One of my favorite topics discussed is how to write through drafts without stopping and revising as one goes, a struggle for many of us. A major theme is silencing the critical voice. Informed by the words of authors like Anne Lamott, who suggests (to paraphrase) letting the voice shout itself out and then silencing it to move on. Kwak also Twitter-sourced thoughts from other writers regarding how they move through this troublesome stage.
Author Jordan L. Hawk mentioned that every time a turn of phrase in a sentence bothers him, instead of fixing it, he’ll just write “[ugh]” and continue writing. This is almost exactly what I try to do when I write my own drafts (and anyone who has shared a Google doc with me—including my clients—can attest to this quirk). The difference is, Hawk claims that when he goes back to read those sentences, they’re usually left as is (though I can’t say that’s the case for me).

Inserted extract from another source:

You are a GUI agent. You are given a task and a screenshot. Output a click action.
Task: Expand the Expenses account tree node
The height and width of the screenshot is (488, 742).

Look for Joy at Every Stage
“Joy” is right there in the book title, and it shows up again and again throughout the text. One thing Jessie reminds readers to do is to celebrate every milestone of book creation. That means every finished outline, draft, or revision. She also has a wealth of ideas for bringing pleasure to those supposedly duller points in the writing process. She talks about how self-editing, which is the most plodding and unpleasant part for many authors, is actually one of her favorites because it helps her bring the book closer to everything she’d imagined it could be. Jessie says, “This is also where I can waste a lot of time going over and over a scene, tweaking words and digging for gold.”
There are quite a few references to digging and excavating and caving and mining, and I believe these images are truly effective to describe the work of completing a book. Ultimately, writers are digging down inside themselves and getting under the surface of the world around them to find the stories they and their readers will treasure.